SHORT EXERCISE: Reproduce the lines starting at the one containing "Click empty Main Stage area above the dialog" and ending at the one containing "click(x=105, y=747)". Multiply every coordinate in the answers by 1.15 and round to whole numbers, with halves rounded up, leaving all other text unchanged.

(Recorded data)
************

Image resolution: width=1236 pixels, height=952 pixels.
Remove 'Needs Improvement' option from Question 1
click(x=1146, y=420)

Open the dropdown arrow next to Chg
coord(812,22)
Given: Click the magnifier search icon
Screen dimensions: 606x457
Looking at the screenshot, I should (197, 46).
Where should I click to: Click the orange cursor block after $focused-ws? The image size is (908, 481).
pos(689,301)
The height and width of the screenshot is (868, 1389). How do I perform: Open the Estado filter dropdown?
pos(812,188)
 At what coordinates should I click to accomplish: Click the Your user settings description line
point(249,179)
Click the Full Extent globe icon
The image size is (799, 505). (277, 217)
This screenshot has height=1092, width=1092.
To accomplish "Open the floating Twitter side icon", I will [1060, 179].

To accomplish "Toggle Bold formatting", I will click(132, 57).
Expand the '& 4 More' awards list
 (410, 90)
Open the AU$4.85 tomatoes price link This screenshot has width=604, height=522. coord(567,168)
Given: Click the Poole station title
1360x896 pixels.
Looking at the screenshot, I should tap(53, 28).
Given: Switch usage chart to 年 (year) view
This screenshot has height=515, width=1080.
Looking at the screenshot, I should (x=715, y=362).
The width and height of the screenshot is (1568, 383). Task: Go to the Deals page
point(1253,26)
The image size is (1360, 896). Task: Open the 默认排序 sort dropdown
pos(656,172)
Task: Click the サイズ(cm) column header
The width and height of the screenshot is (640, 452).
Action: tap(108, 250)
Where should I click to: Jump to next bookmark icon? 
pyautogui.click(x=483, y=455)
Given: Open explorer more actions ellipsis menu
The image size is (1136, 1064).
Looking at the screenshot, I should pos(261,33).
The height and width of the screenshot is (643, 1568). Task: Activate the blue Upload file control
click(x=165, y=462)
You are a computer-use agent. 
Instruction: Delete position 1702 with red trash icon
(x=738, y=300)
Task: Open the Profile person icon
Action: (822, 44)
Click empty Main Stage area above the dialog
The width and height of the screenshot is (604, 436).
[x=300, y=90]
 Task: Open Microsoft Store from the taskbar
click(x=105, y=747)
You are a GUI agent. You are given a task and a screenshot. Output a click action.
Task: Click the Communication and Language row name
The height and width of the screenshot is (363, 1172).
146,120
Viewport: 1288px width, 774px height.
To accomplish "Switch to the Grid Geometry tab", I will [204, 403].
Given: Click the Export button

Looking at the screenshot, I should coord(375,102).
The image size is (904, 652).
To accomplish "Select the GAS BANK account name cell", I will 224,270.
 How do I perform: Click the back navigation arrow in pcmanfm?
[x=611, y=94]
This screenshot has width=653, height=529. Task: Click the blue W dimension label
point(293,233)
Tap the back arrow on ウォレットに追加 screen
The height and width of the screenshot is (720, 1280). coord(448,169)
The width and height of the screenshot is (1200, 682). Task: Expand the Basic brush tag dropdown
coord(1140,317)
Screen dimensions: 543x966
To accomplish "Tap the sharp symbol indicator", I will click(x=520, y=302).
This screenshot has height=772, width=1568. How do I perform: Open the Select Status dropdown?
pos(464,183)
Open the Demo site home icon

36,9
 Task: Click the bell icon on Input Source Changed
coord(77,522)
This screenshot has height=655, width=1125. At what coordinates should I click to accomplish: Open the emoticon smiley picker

************

EXERCISE RESPONSE:
Click empty Main Stage area above the dialog
The width and height of the screenshot is (604, 436).
[x=345, y=104]
 Task: Open Microsoft Store from the taskbar
click(x=121, y=859)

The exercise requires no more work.